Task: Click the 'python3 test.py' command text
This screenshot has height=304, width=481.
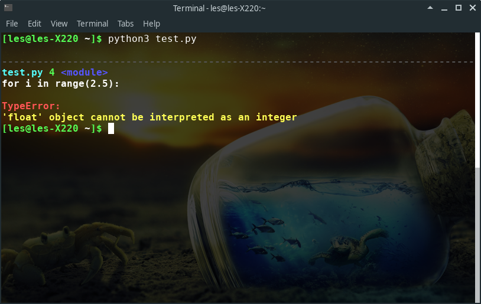Action: point(152,39)
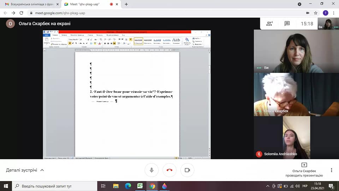339x191 pixels.
Task: Open Meet's three-dot more options menu
Action: click(331, 170)
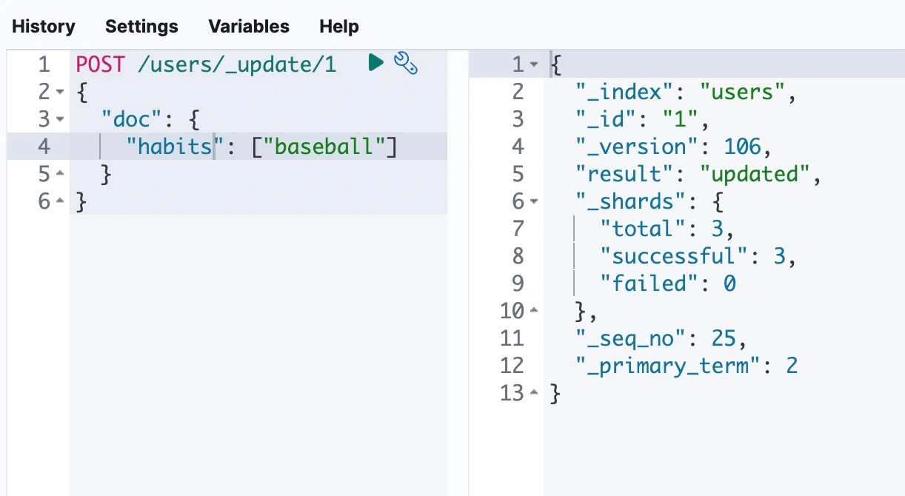Click fold marker on response line 13
This screenshot has width=905, height=496.
[x=534, y=393]
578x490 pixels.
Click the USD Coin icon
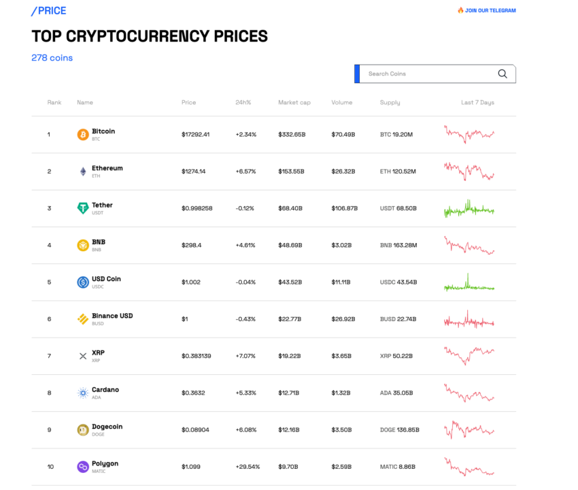[83, 282]
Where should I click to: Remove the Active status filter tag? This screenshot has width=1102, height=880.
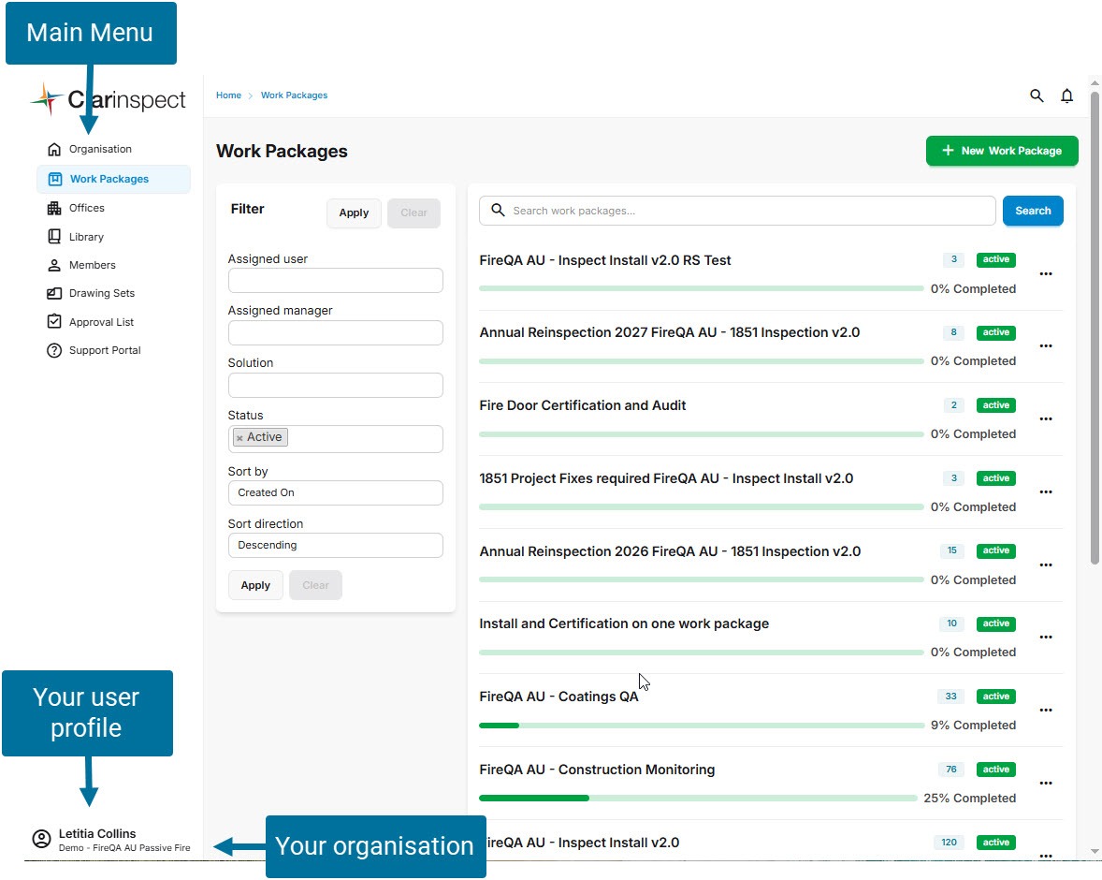pyautogui.click(x=239, y=438)
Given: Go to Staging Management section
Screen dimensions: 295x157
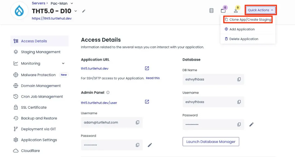Looking at the screenshot, I should [x=40, y=52].
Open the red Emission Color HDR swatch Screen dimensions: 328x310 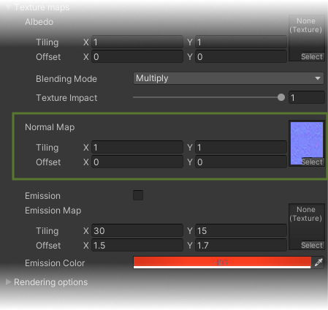222,262
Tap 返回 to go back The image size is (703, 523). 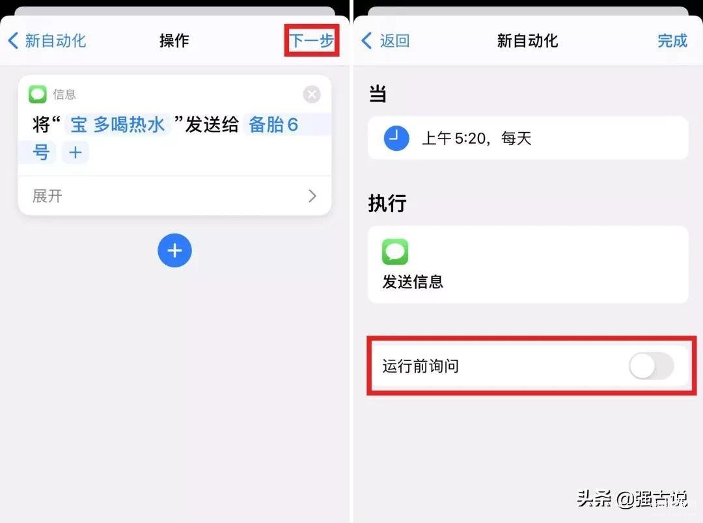(x=394, y=40)
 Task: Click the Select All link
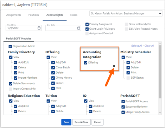pos(137,46)
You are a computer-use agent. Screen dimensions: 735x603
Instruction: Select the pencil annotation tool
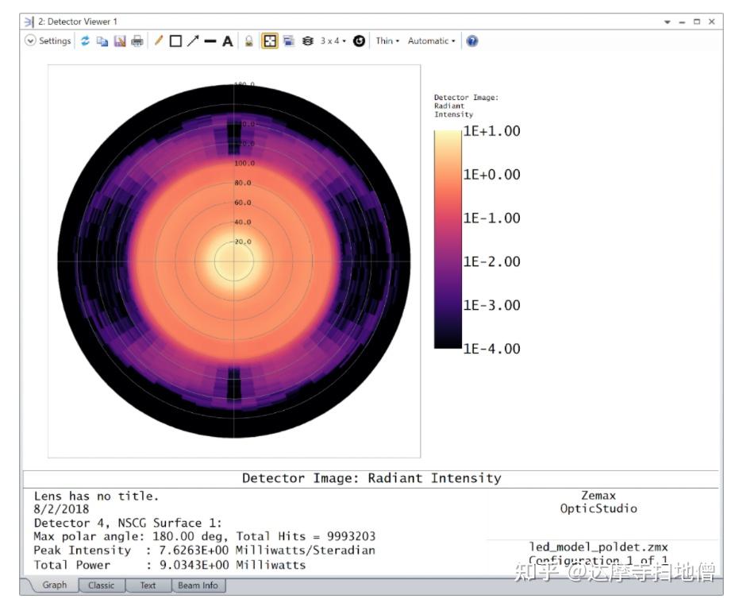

=== Assigned task ===
The required answer is the lines from the one that contains "Task: Click the Select All link" through the last line of the records, restated word for word, with every picture dropped.

=== Answer box ===
 Task: Click the Select All link
pos(137,46)
You are a computer-use agent. Screen dimensions: 735x603
Instruction: Select the pencil annotation tool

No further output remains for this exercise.